Phrases that spoke to me today:
• through one person sin entered the world
• death came through sin
• how much more did the gracious gift of Jesus Christ overflow for the many
• through the obedience of the one, the many will be made righteous

Applying the Word to My Life:
When I was still pretty early in my faith journey, my examinations of conscience were pretty basic. They more or less came down to this: I hadn’t killed anyone, I hadn’t robbed a bank, and I hadn’t run off with somebody else’s wife. With the “big ones” out of the way, I figured I was pretty much okay and all was well. And if I’m honest, I think a lot of people still work with some version of that same logic. I’m not as bad as the worst people I can think of, so I must be doing fine.

But if I’m okay and you’re okay, then the Passion starts to become a problem. If the world is basically fine, why would something as terrible as the Cross be necessary? If sin is just a few bad habits, some selfish moments, or the occasional stumble, then the whole thing starts to feel excessive. Why would God answer a small problem with a sacrifice this large?

Rather than measuring ourselves compared to the failures of others, we have a Father who knows the good we are capable of and how far we fall short. That is a much harder standard to stand under. It is one thing to say I am doing better than the worst people I can think of. It is another thing entirely to ask whether I have loved God with all my heart, loved my neighbor as myself, and become the man I was made to be.

Paul takes me even deeper than that. He does not let me treat sin like an occasional mistake floating on the surface of an otherwise healthy world. He takes me back to the point where sin entered the story and death came with it. In other words, sin is not just one more problem inside the human story. It is the wound that broke the story open.

That matters because once sin is seen at that depth, the rest starts to make sense. If there were no wound, there would be no need for a Savior. If there were no need for a Savior, there would be no need for redemption. If there were no need for redemption, there would be no need for sacrifice. And if there were no need for sacrifice, there would be no Passion. The Cross is not God overreacting to small failures. It is God answering the full depth of the wound.

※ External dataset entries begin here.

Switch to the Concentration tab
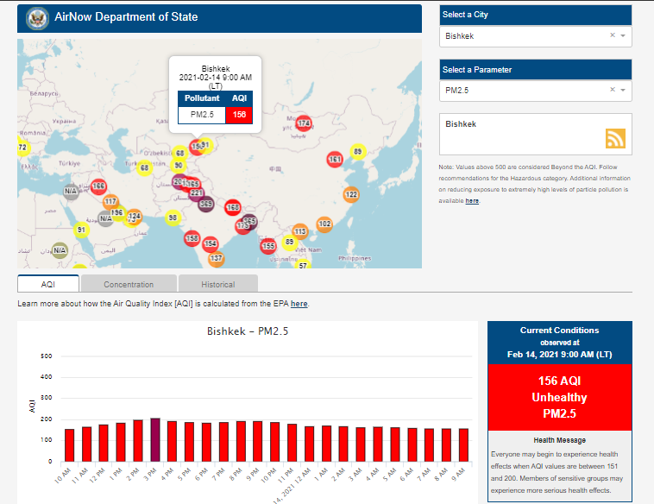654x504 pixels. tap(129, 284)
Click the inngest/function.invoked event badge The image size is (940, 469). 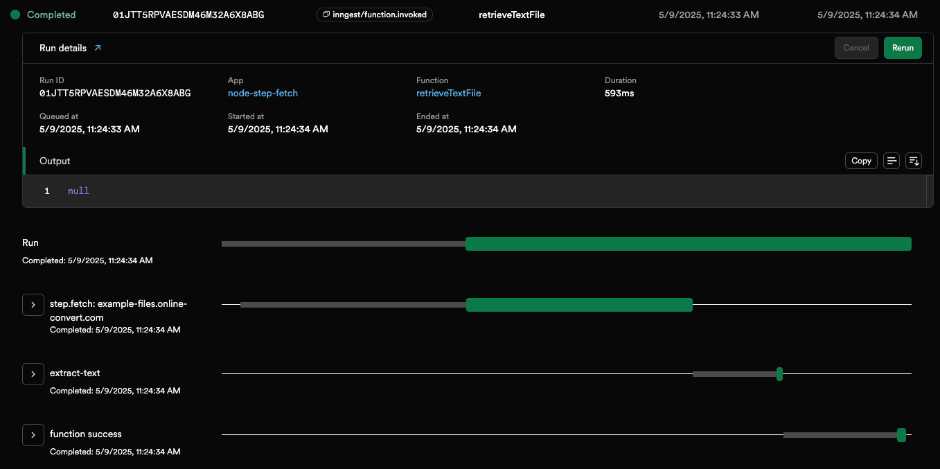point(374,14)
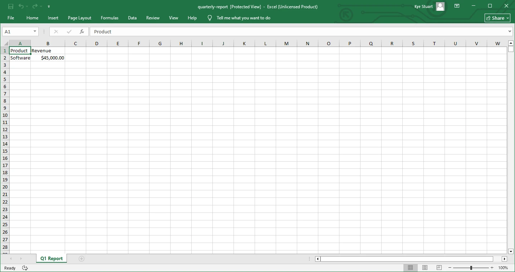Screen dimensions: 515x272
Task: Open the Formulas ribbon tab
Action: tap(109, 18)
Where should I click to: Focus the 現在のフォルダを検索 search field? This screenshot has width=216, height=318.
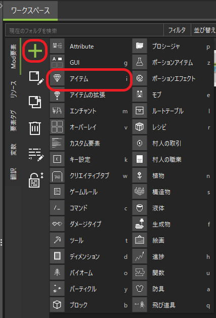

And that changes the way I should look at both sin and mercy. Sin is worse than I usually want to admit. If that were the end of the story, hope would die there. But mercy is also greater than I usually dare to believe. Christ does not enter the world as an extra blessing on an already manageable situation. He comes because the human race is not fine, I am not fine, and death is not something I can solve by trying a little harder. He comes because the wound is real.

That is why it is so dangerous to make peace with a smaller version of sin. If I reduce sin to a few obvious moral failures, then I will reduce Christ to a helpful addition instead of the Savior I actually need. The Cross will become confusing, maybe even embarrassing. It will look like too much. But the problem is not that the Cross is too much. The problem is that I have made the wound too small. I have told myself a story in which I only need a little improvement, a little guidance, a little inspiration. Paul refuses to let me settle for that. He tells me the truth: I need rescue.

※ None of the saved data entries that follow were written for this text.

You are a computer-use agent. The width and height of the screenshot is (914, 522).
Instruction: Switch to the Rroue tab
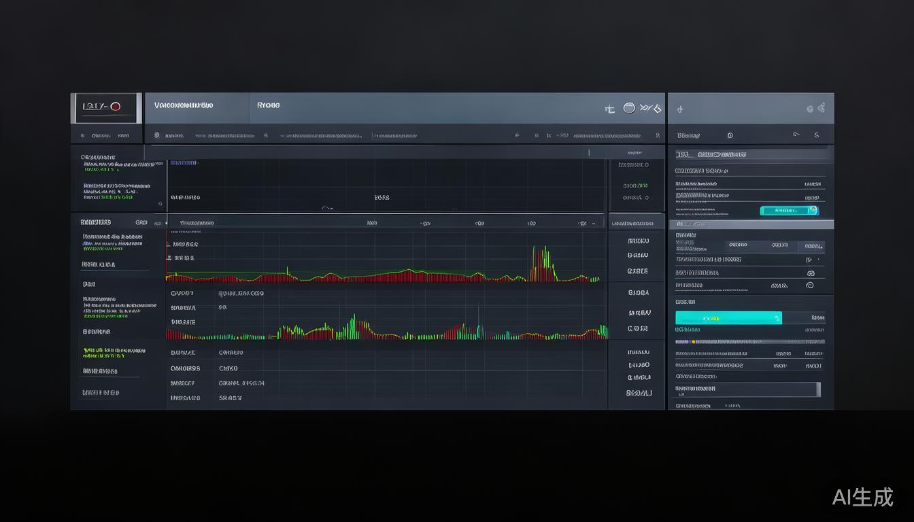[x=269, y=105]
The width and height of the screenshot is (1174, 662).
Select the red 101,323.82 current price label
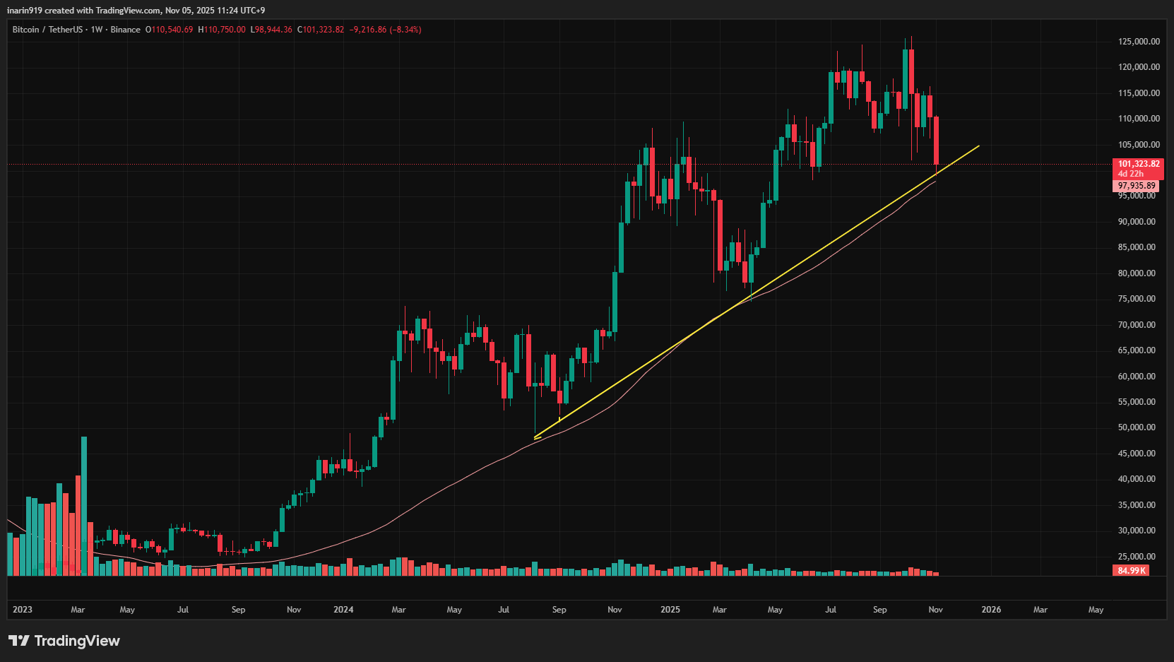(x=1138, y=164)
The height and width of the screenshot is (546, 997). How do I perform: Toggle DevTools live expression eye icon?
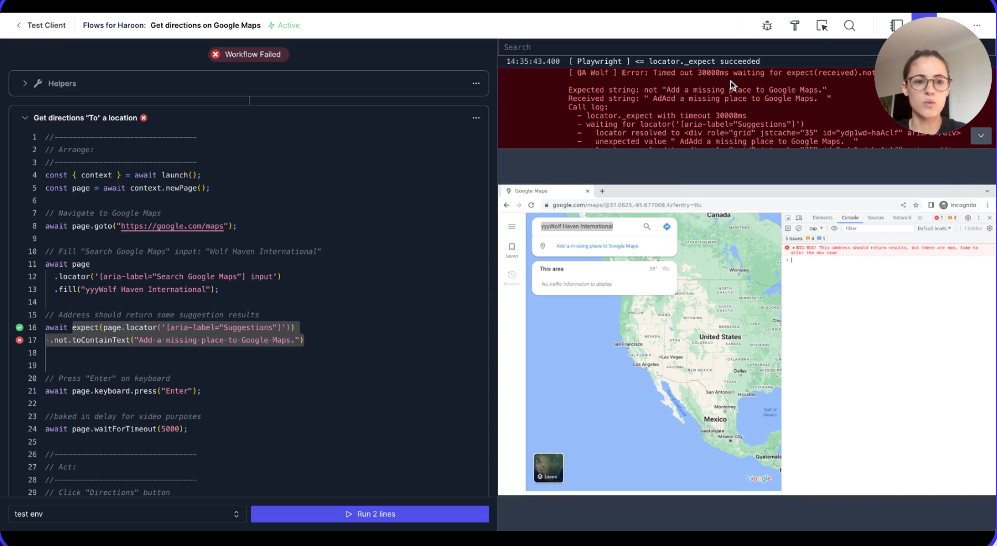point(834,229)
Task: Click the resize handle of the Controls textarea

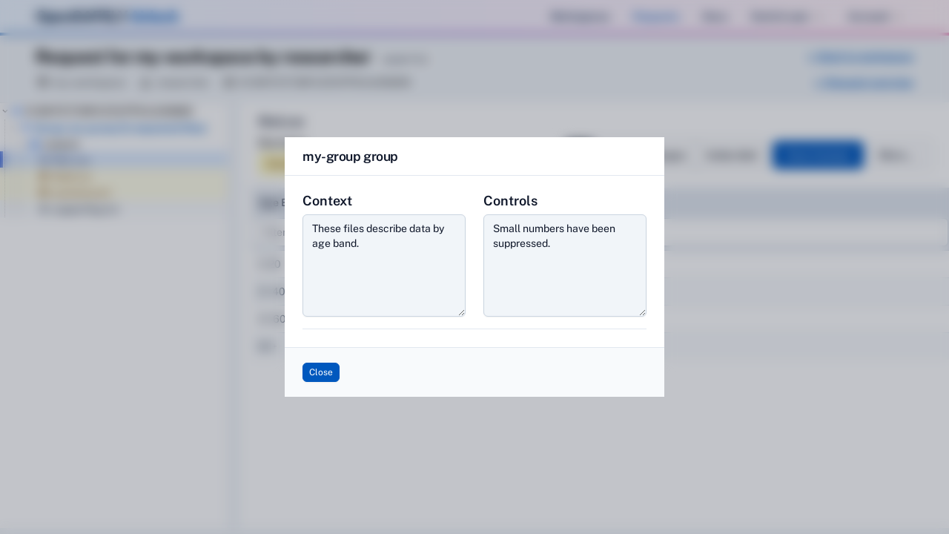Action: pos(642,312)
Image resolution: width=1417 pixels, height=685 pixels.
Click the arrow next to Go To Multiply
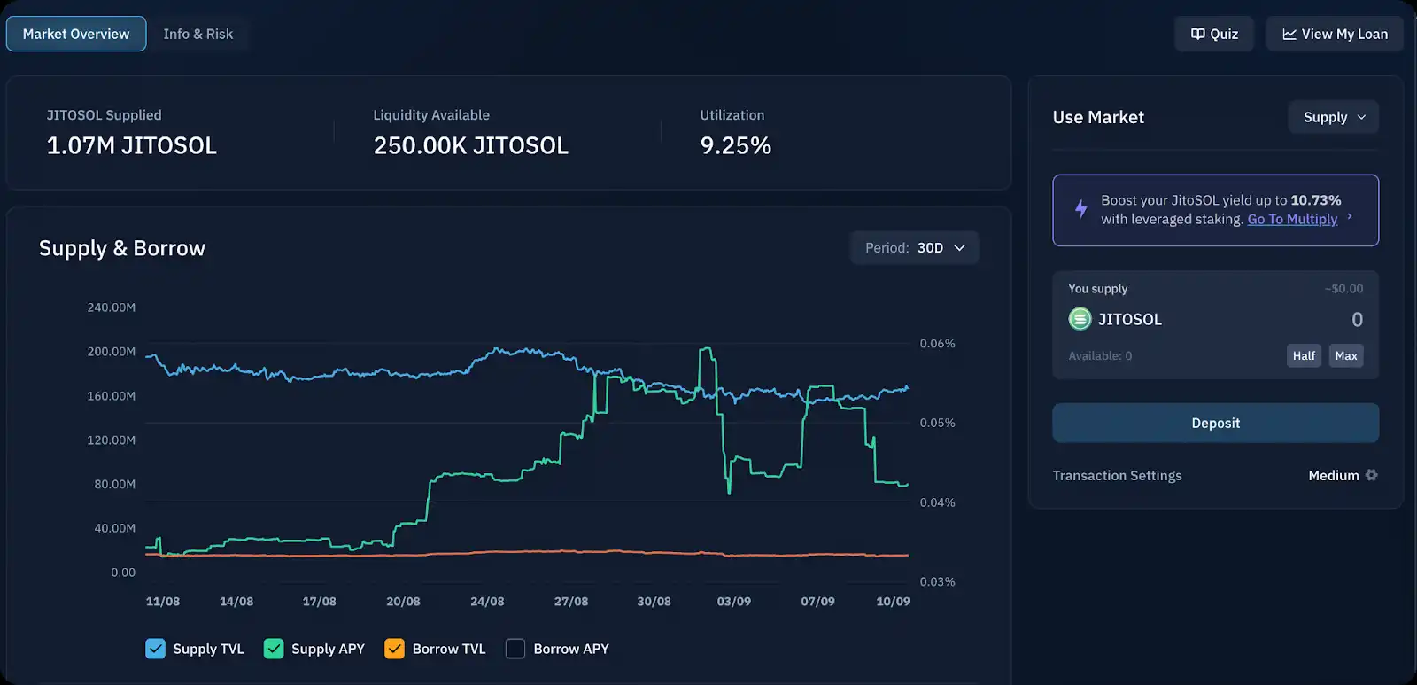click(x=1350, y=216)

And maybe that is where this reading becomes strangely hopeful. I do not have to keep pretending that I am basically fine and only need a few adjustments. I can admit the wound for what it is, because God has already answered it in Christ. The point of seeing sin clearly is not to leave me in despair. It is to let me finally understand the scale of His mercy. The Passion is not there to shame me for needing a Savior. It is there because I do.

When the Cross looks too big, maybe that is my cue to look more closely at my sin.

My Response for Today:
Today, when I am tempted to excuse or minimize my sin, I will stop and ask what it reveals about the wound Christ came to heal.